▶ **Task brief**: Please render all of the data below as a Markdown table with the columns "Row" and "Line", one numbered row per line, skipping any blank lines. Leave the pictures out of the answer.
* START Data provided *
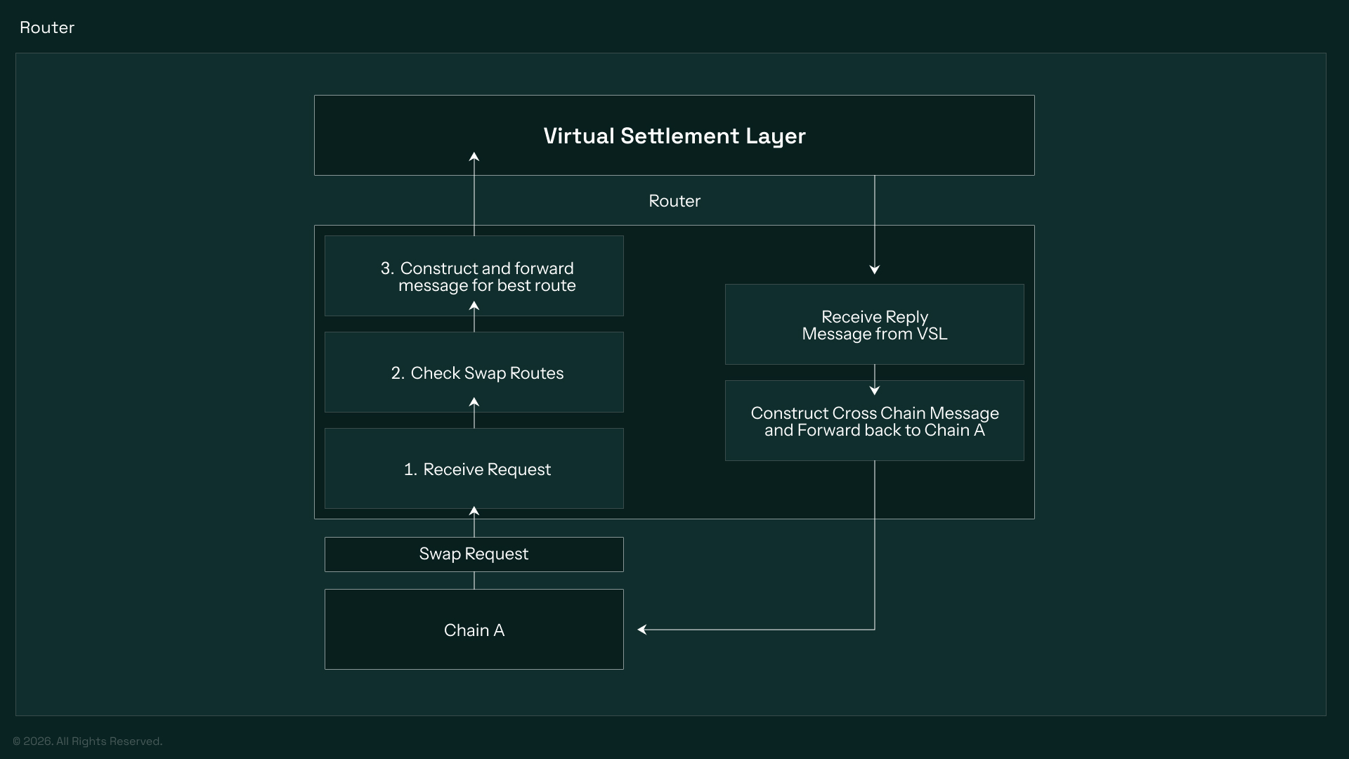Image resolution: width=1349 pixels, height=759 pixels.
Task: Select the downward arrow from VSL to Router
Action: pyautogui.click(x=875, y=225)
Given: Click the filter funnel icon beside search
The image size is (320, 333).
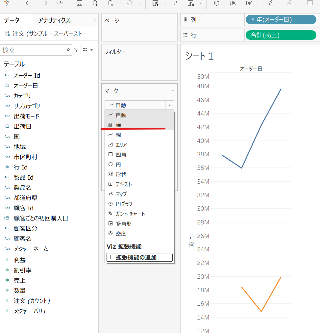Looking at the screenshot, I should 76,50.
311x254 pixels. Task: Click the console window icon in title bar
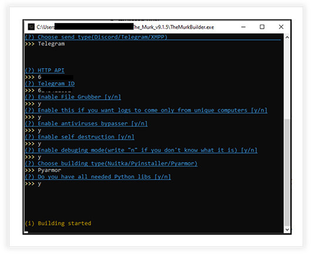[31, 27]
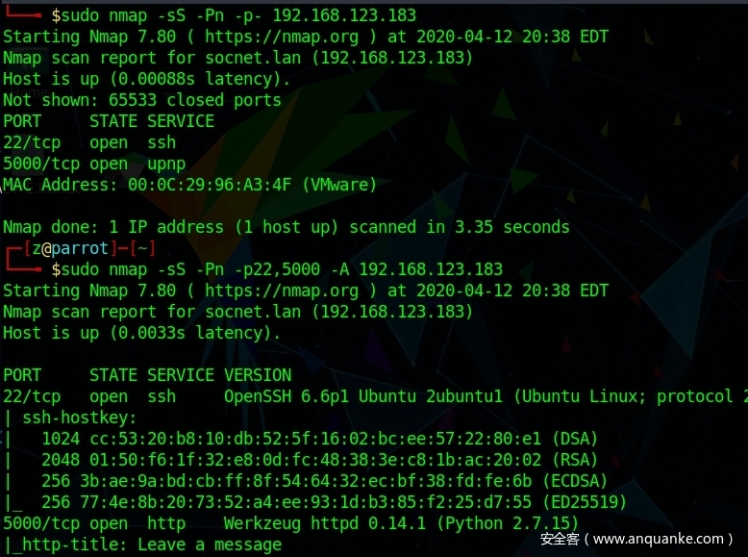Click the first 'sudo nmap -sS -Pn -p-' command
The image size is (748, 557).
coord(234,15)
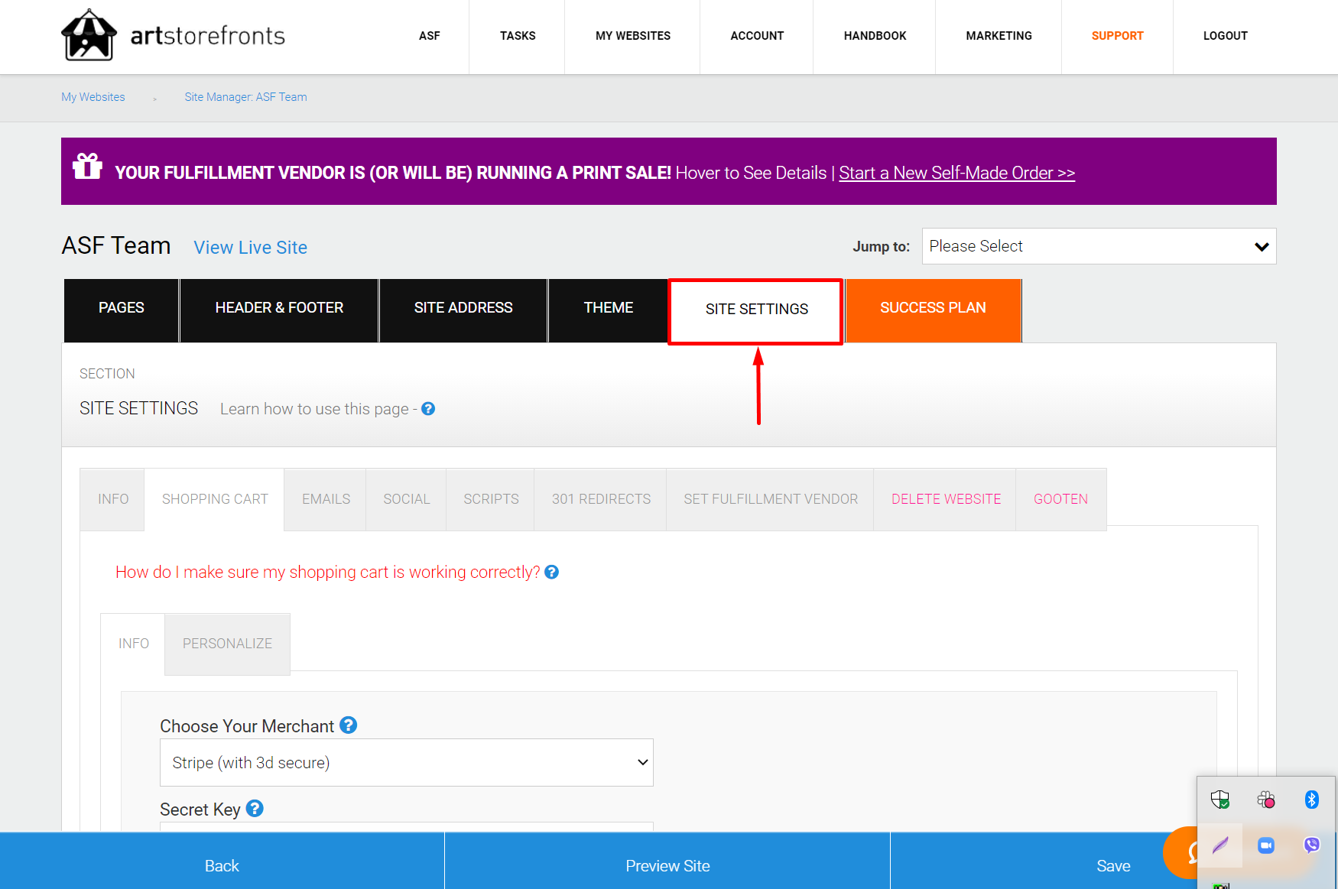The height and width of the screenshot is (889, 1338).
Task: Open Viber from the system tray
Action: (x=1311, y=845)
* END Data provided *
▶ **Exercise response**:
| Row | Line |
|---|---|
| 1 | Image resolution: width=1349 pixels, height=759 pixels. |
| 2 | Task: Select the downward arrow from VSL to Router |
| 3 | Action: pyautogui.click(x=875, y=225) |
| 4 | Given: Click the filter funnel icon beside search |
| 5 | The image size is (320, 333). |
| 6 | Looking at the screenshot, I should 76,50. |
| 7 | 311x254 pixels. Task: Click the console window icon in title bar |
| 8 | [31, 27] |
| 9 | Click the first 'sudo nmap -sS -Pn -p-' command |
| 10 | The image size is (748, 557). |
| 11 | coord(234,15) |
| 12 | The height and width of the screenshot is (889, 1338). |
| 13 | Task: Open Viber from the system tray |
| 14 | Action: (x=1311, y=845) |